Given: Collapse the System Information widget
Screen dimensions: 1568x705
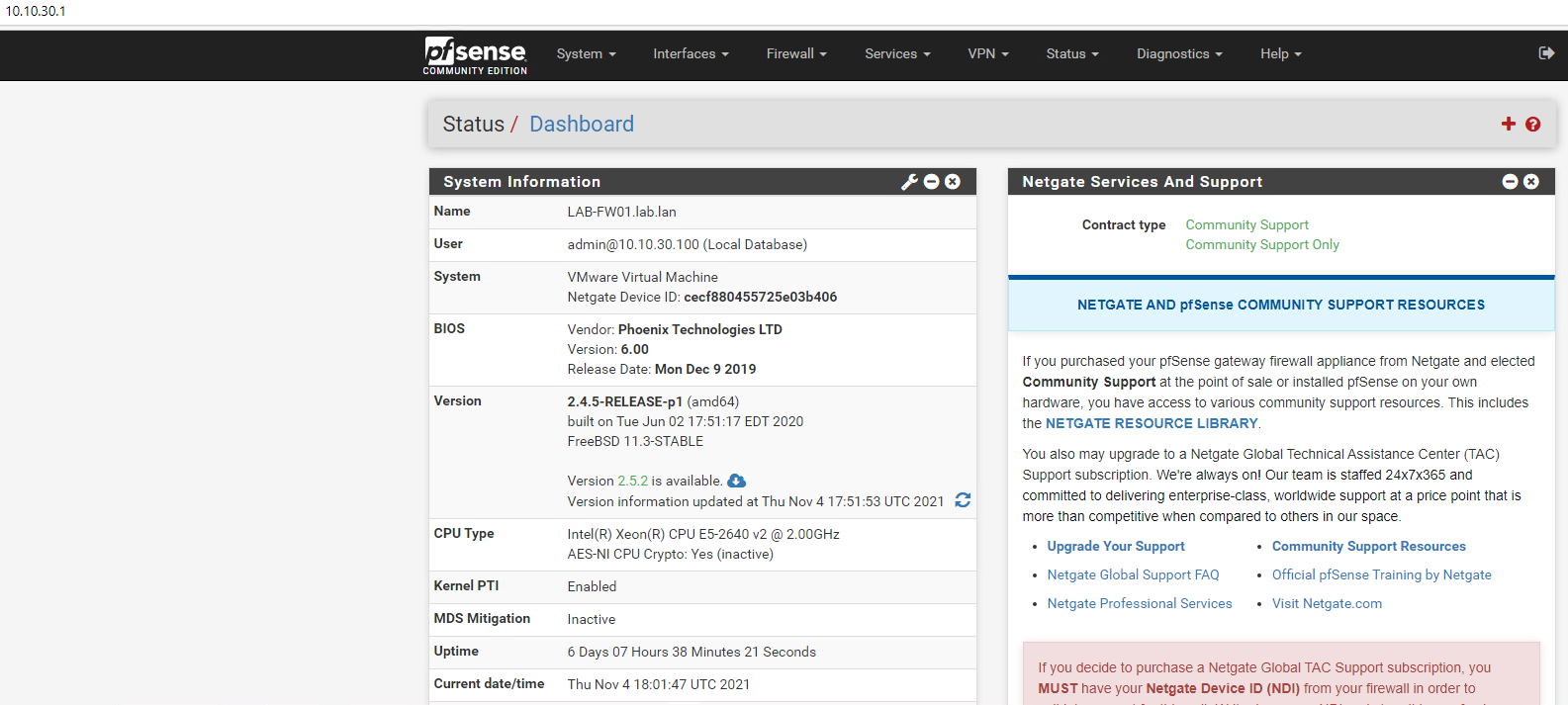Looking at the screenshot, I should (931, 182).
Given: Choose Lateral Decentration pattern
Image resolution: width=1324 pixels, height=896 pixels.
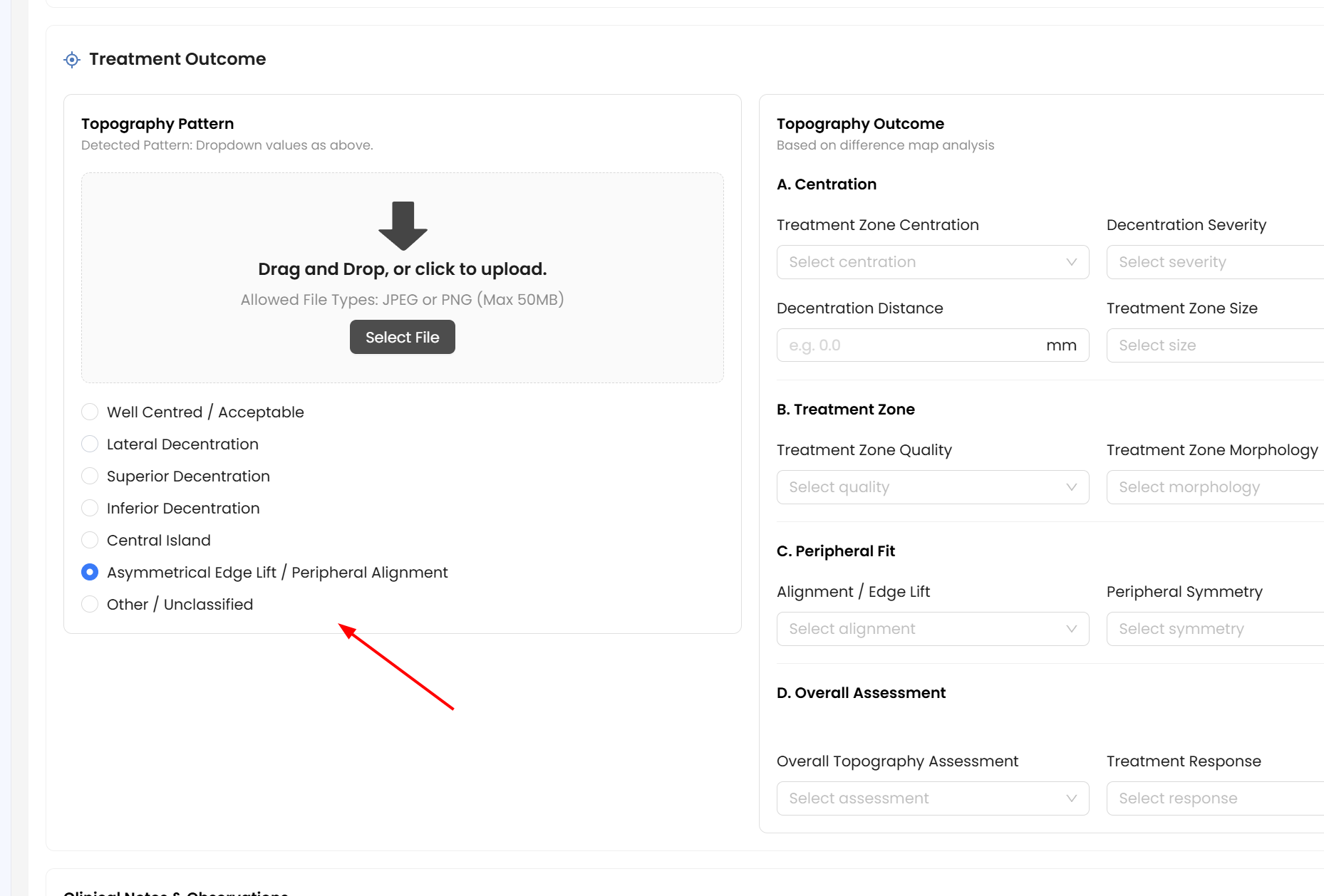Looking at the screenshot, I should tap(90, 444).
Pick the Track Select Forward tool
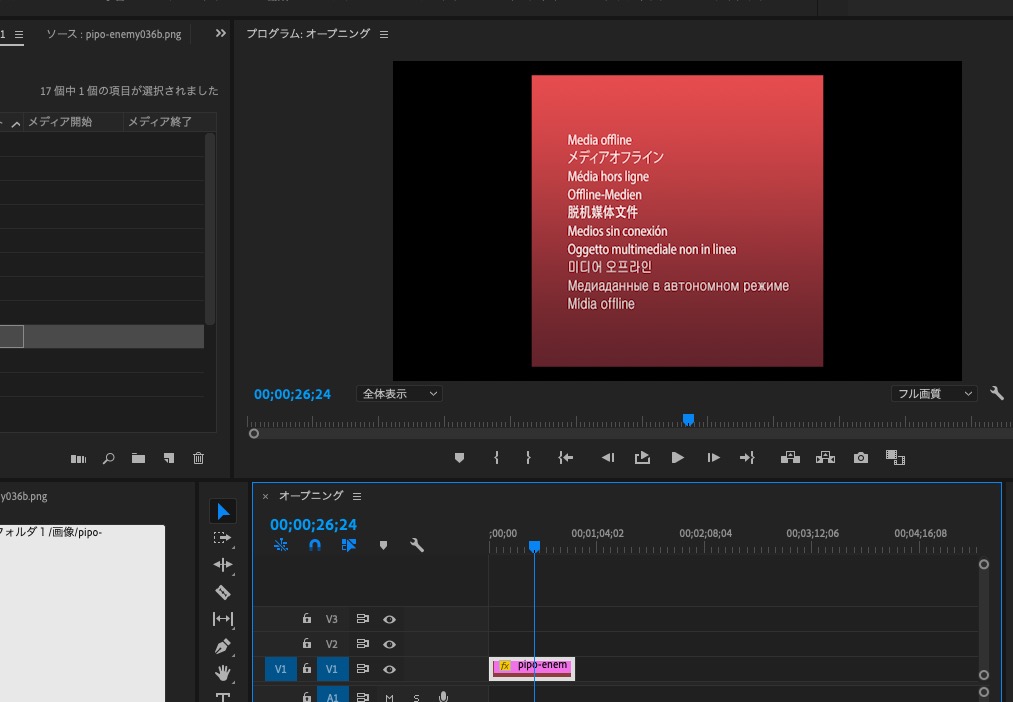 click(x=223, y=538)
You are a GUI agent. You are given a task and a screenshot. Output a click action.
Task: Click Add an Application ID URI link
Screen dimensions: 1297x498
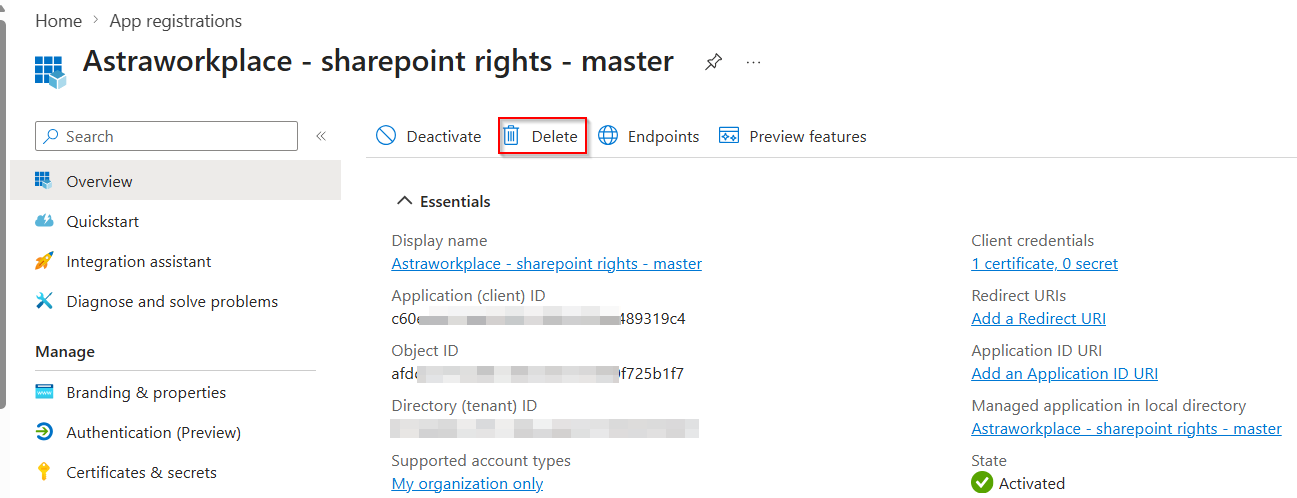click(x=1064, y=374)
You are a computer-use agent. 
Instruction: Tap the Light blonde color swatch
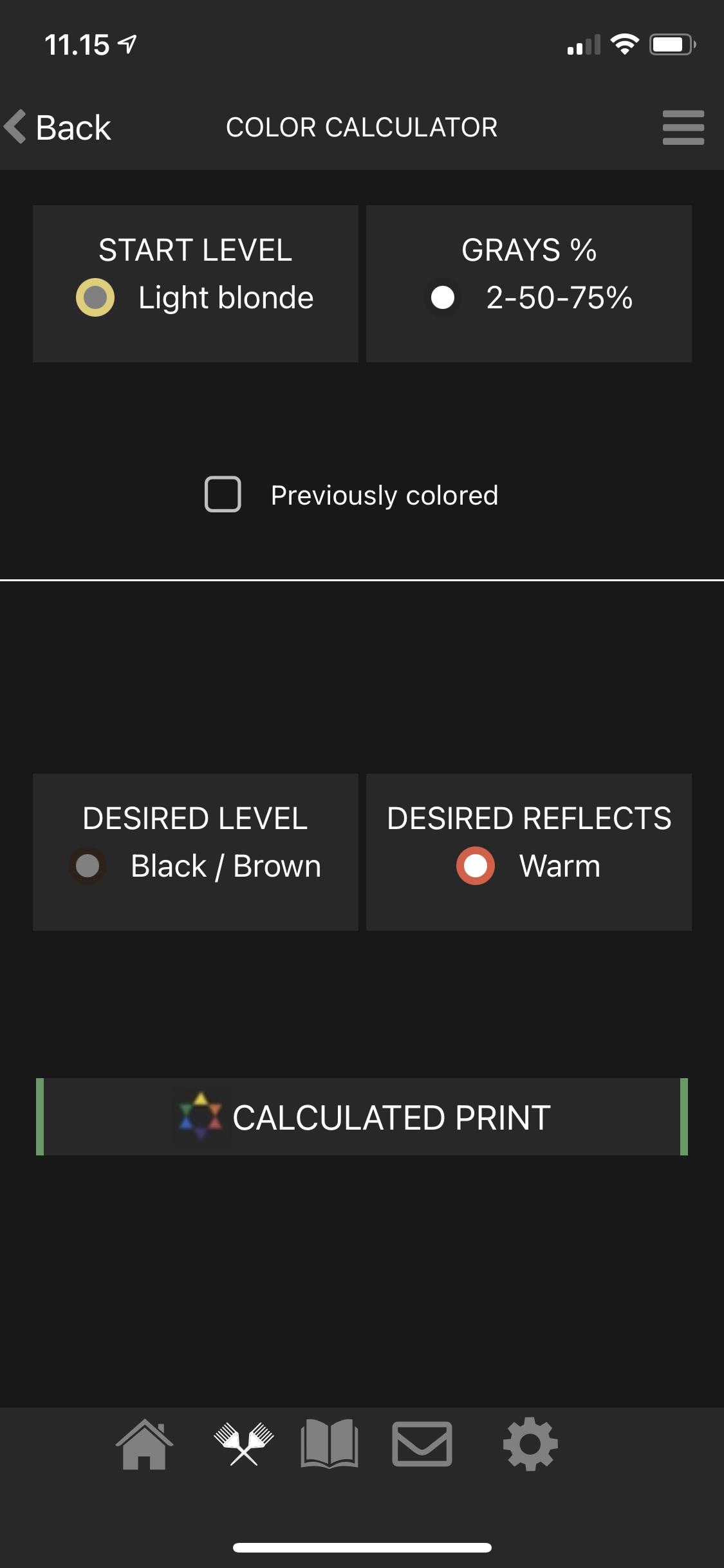pos(95,297)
────────────────
## WHAT THE TASK ASKS
Pictures stay out, but everything else in the records must be output exactly.

## SOLVED PROBLEM
Given: Collapse the System Information widget
Screen dimensions: 1568x705
Looking at the screenshot, I should (931, 182).
Given: Choose Lateral Decentration pattern
Image resolution: width=1324 pixels, height=896 pixels.
Looking at the screenshot, I should tap(90, 444).
Pick the Track Select Forward tool
 click(x=223, y=538)
You are a GUI agent. You are given a task and a screenshot. Output a click action.
Task: Click Add an Application ID URI link
Screen dimensions: 1297x498
click(x=1064, y=374)
You are a computer-use agent. 
Instruction: Tap the Light blonde color swatch
pos(95,297)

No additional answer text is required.